タイトルの通り、朝から踊れるフェスを開催しました。DJがいて、ヨガもやって、朝なのでノンアルコール・ノンスモーキングで気持ちよく出社していく。超アクティブな朝活とも言えます。

面白い企画だなと思ってもらえたら嬉しいですが、冷静に考えると、やっていることの中身は、「見たことがない!」ってものはないんですよね。

ただ、「平日の朝6時半からこんなことがやれるのか!」という驚きがあると思います。

つまり、無意識に「フェスは休日にやるもの」「DJは夜のクラブでやるもの」という当たり前が染みついている証拠です。その当たり前を疑い、変えることで、新たなワクワクにつながるという事例です。

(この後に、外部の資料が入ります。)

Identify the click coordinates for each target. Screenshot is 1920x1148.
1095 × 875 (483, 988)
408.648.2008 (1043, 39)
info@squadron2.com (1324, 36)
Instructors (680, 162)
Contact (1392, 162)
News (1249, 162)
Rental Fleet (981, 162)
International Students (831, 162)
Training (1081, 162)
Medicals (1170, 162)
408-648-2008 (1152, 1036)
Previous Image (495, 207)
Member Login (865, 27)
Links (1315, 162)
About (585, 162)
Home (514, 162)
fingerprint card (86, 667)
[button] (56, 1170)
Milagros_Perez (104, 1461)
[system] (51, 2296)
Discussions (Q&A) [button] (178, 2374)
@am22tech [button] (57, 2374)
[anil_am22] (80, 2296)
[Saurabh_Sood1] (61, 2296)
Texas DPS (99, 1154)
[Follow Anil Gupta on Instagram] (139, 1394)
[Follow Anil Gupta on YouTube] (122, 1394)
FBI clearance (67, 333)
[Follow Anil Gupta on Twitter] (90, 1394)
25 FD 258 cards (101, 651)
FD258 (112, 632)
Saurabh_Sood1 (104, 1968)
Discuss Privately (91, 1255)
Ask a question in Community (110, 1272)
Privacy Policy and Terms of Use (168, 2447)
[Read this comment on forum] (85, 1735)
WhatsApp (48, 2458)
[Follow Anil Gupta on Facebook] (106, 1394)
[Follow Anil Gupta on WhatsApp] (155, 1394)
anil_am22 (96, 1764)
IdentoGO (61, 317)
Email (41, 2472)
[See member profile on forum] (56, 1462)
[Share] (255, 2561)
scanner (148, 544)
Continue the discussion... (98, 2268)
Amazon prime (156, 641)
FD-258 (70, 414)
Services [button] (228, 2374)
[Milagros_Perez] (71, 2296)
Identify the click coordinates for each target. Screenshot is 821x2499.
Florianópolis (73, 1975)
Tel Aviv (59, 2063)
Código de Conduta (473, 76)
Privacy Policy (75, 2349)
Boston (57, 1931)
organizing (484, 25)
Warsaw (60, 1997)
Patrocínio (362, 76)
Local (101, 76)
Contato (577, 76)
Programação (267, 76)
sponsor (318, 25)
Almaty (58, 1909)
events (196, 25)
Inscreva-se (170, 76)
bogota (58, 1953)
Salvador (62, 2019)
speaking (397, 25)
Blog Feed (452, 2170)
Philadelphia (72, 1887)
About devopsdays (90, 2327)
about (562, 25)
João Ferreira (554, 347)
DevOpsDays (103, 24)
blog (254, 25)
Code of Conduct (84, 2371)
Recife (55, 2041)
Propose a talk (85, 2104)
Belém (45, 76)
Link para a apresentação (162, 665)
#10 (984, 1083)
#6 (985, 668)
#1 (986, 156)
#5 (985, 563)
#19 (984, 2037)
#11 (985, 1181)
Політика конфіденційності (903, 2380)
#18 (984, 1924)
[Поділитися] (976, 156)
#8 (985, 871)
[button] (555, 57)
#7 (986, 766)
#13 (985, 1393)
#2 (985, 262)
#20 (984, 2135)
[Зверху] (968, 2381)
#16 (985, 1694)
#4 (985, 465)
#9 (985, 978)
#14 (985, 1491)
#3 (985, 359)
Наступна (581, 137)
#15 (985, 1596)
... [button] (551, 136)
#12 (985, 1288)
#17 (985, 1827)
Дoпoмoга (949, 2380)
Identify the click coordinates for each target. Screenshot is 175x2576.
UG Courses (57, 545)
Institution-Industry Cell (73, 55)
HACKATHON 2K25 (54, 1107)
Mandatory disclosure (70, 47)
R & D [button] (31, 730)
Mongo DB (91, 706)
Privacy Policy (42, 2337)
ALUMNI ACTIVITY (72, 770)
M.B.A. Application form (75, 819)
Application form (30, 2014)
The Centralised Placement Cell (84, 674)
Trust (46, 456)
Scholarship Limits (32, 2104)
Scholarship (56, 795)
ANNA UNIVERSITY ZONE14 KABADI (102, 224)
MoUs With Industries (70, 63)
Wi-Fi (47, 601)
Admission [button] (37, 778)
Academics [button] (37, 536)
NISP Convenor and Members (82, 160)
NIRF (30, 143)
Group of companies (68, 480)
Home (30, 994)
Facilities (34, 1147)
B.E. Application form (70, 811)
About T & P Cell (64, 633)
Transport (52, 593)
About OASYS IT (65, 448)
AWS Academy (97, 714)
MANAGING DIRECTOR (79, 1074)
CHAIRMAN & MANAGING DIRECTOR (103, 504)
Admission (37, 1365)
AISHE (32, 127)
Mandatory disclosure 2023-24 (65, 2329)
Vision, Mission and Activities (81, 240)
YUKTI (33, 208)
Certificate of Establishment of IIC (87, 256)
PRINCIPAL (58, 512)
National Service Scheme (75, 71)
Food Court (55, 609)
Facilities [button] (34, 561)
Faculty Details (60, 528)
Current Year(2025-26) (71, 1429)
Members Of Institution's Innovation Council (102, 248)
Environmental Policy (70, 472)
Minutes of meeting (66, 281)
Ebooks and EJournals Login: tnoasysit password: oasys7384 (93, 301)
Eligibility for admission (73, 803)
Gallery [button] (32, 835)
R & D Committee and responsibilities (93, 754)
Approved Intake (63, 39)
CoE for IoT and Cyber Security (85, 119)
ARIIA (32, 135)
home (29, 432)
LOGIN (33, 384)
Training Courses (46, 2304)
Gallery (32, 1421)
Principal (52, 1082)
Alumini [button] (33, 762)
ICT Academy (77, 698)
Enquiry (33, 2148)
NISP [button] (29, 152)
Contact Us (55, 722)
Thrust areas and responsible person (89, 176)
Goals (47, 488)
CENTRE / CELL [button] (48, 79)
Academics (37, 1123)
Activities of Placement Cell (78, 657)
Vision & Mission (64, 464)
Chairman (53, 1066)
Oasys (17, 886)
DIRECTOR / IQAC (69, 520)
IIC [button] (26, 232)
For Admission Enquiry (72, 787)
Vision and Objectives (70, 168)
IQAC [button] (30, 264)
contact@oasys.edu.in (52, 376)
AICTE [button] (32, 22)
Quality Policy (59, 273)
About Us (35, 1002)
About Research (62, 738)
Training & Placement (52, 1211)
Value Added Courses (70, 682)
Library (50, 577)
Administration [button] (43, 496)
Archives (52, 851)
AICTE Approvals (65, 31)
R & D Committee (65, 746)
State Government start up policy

街中の道路を巨大なスライダーに変える究極のストリートパーティー「Slide the City JAPAN」
街中の道路を巨大なスライダーに変える究極のストリートパーティー「Slide the City JAPAN」

写真にあるように、一般的な道路を使って、その上を巨大なスライダーにするという企画(長さはなんと300m)で、アイデアもさることながら、実現させることがとにかく大変でした。
会場になりそうな道路を管轄している部署の方と話している中で言われたのが「これはテーマパークではダメなんですか?」という質問です。

もちろん、色んなストーリーやロジックはあるものの、すぐに思ったことは「テーマパークでやっても面白くない」ということです。

テーマパークに当たり前にあるはずのスライダーが、いつも見ている普通の道路に現れるというワクワク感。

その大きさに圧倒されますが、実はそういった「当たり前の設定」を崩していることが、魅力でもある訳です。

アイデア出しのトレーニング方法とは?

ここまでの話を野球に例えると、アイデアのコツは、ホームランが出るときのフォームのようなものです。教えた通りに動けば、きっとホームランが打てます。ただ、実際は、理屈がわかっていても体はすぐ動かないように、理論を知っていてもすぐにアイデアがポンポン出るようにはなりません。

そこは、素振り=トレーニングが必要になってくる訳です。

アイデア出しのトレーニングのオススメの方法は以下の2点です。

①人にアイデアを話す

アイデアを隠したがる人は多いですが、試合に出ずにバッティングセンターでひたすら素振りをするのと同じで、人と話さないとアイデアが磨かれません。

アイデアを話した時の相手のリアクションは良い場合も悪い場合もとても参考になるし、口に出すことによって協力者やチャンスが巡ってくることは多いです。

もちろん、仕事上の機密事項のようなものは気をつけないといけないですが、話してもいいことはどんどん話すのがいいと思います。

②小さくやってみる

自分のアイデアは大きな予算がないとやっても意味がないと思い込んでいる人は多いです。

本当に意味がないのでしょうか?

やれる範囲で小さくやってみて、周りの人や世の中のリアクションを見ることはとても参考になるし、自分自身もやってみて気づけることが本当に沢山あります。

また、ただ「やりたい」と言ってる人より、小さくても「やった」人の方がはるかに説得力が生まれます。

これらを日常的にやっていくことで、アイデアの感覚が磨かれ、実現も近づいていくと思います。

アイデアのつくり方の後編、いかがだったでしょうか。

今回は、「見たことがないくらい極端なものを考える」と「当たり前の設定を疑ってみる」という2つのアイデアのコツ、そして、実践していく上で「人にアイデアを話す」「小さくやってみる」を繰り返していくことが大事という話をしました。

考え方も説得力も間違いなくアップするので、ぜひ試してみてください。

次回からは、ここで考えたアイデアを実現させる方法や、その伝え方について話していきたいと思います。